* Start *

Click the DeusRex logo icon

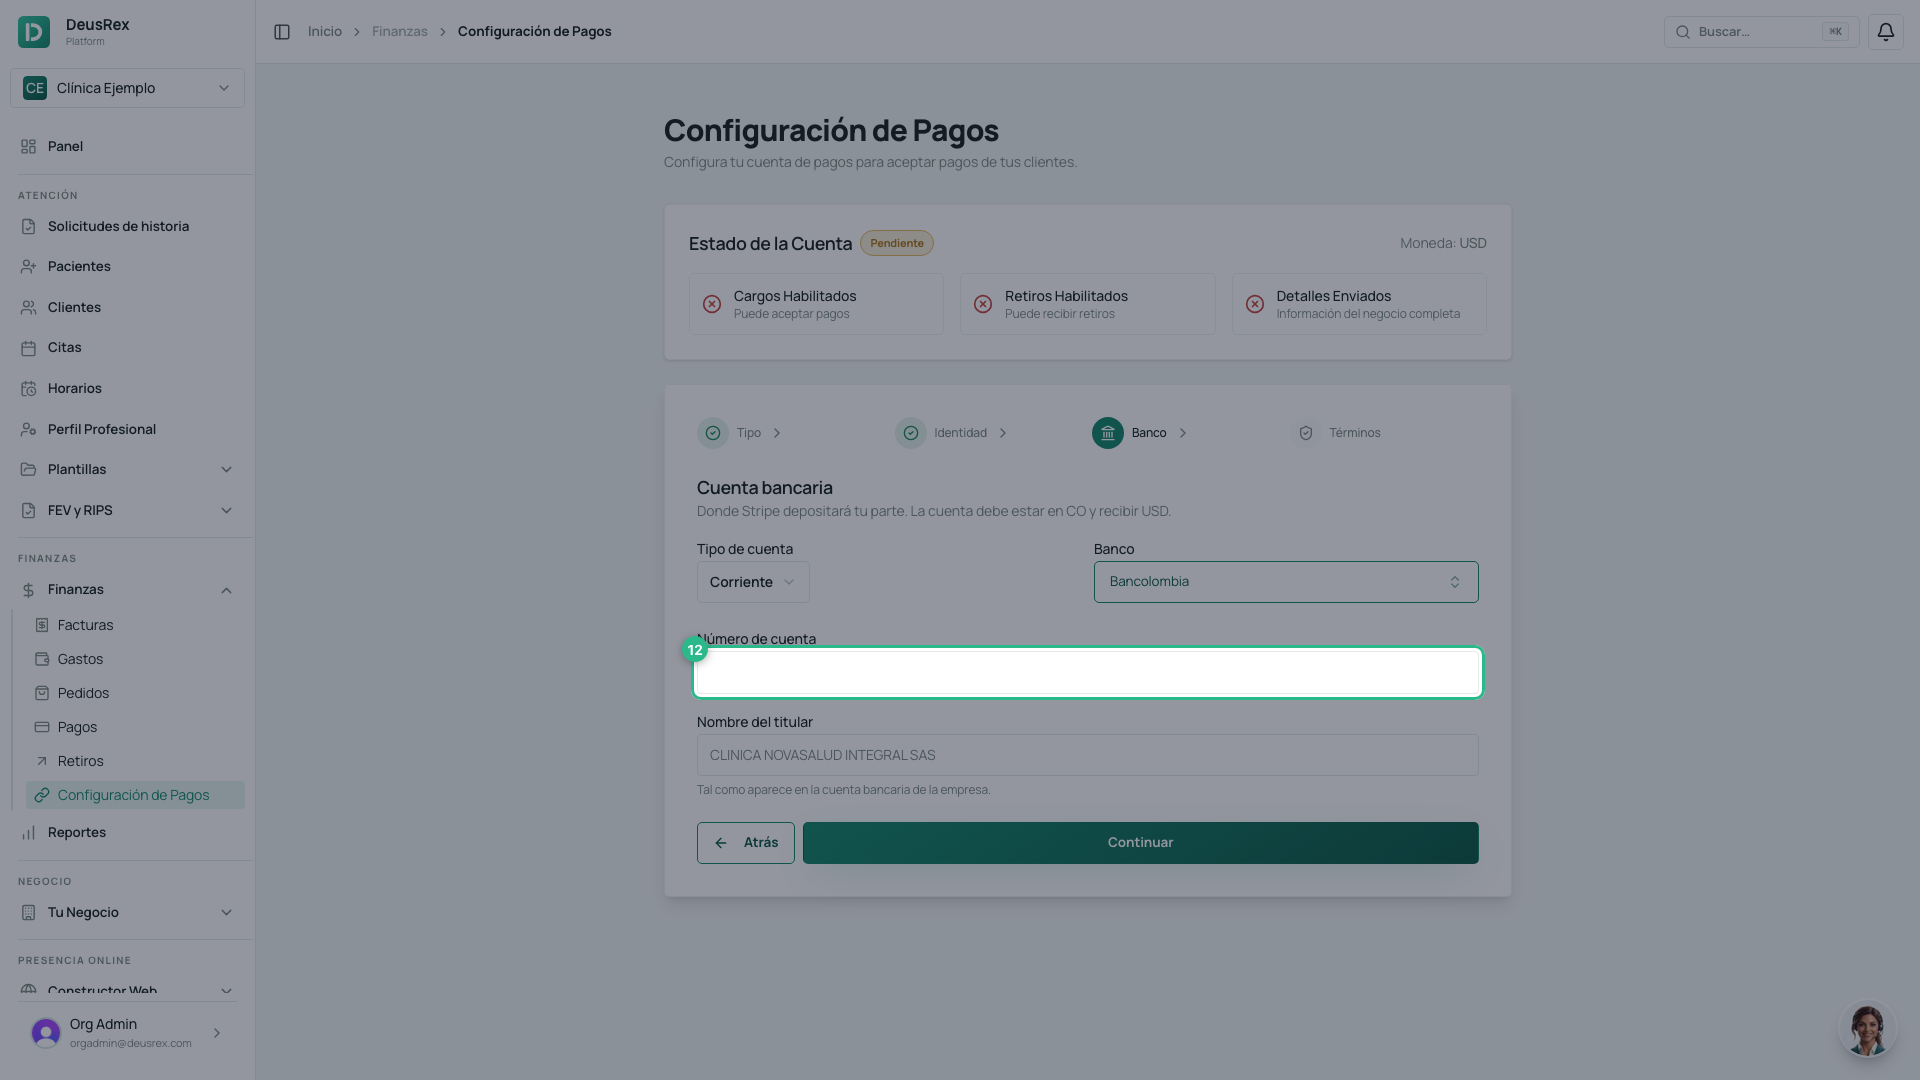[x=34, y=32]
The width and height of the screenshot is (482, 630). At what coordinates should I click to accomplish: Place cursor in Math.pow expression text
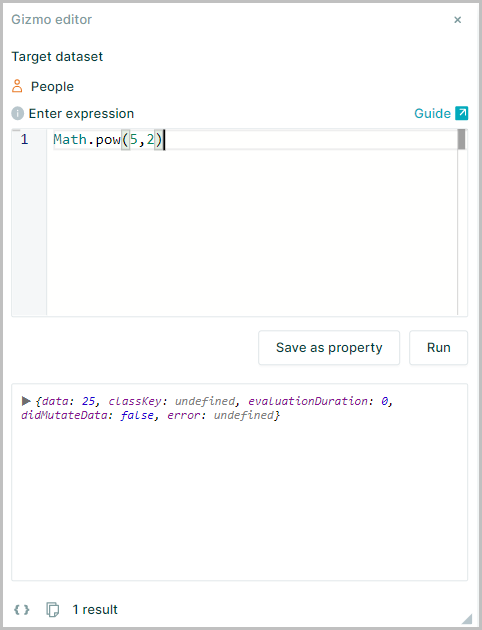pyautogui.click(x=108, y=140)
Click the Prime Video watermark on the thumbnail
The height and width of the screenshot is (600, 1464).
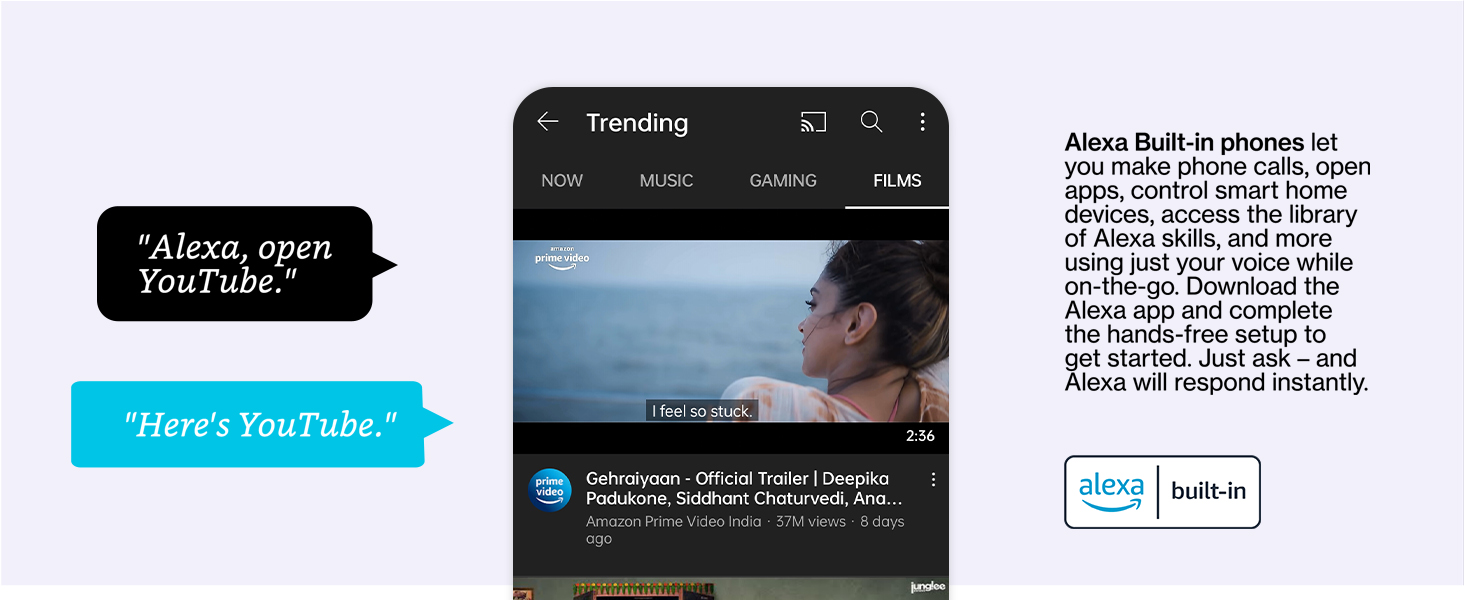click(x=562, y=256)
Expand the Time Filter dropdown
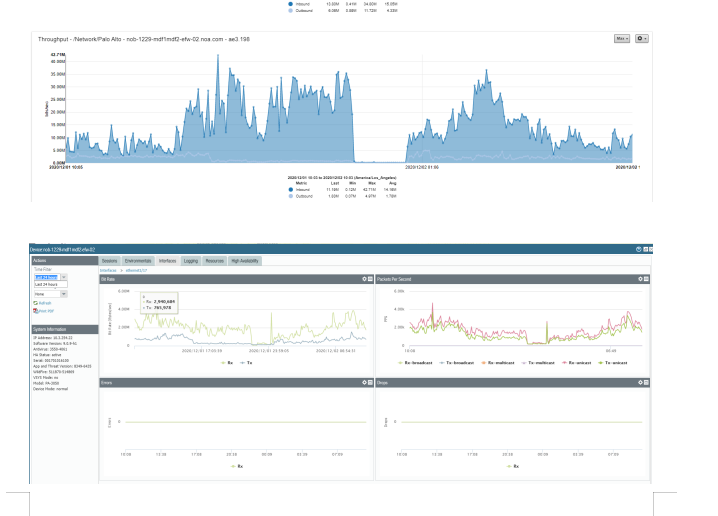 coord(64,277)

* End *

§ Given task
Rewrite the material as a two-column CSV with the header columns "request" and "answer", one row per request, with each field quoted and any line breaks replaced by spaces. Omit the pictures.

§ Complete response
request,answer
"Click the DeusRex logo icon","[x=34, y=32]"
"The width and height of the screenshot is (482, 630). At what coordinates should I click to accomplish: Place cursor in Math.pow expression text","pyautogui.click(x=108, y=140)"
"Click the Prime Video watermark on the thumbnail The height and width of the screenshot is (600, 1464).","click(x=562, y=256)"
"Expand the Time Filter dropdown","coord(64,277)"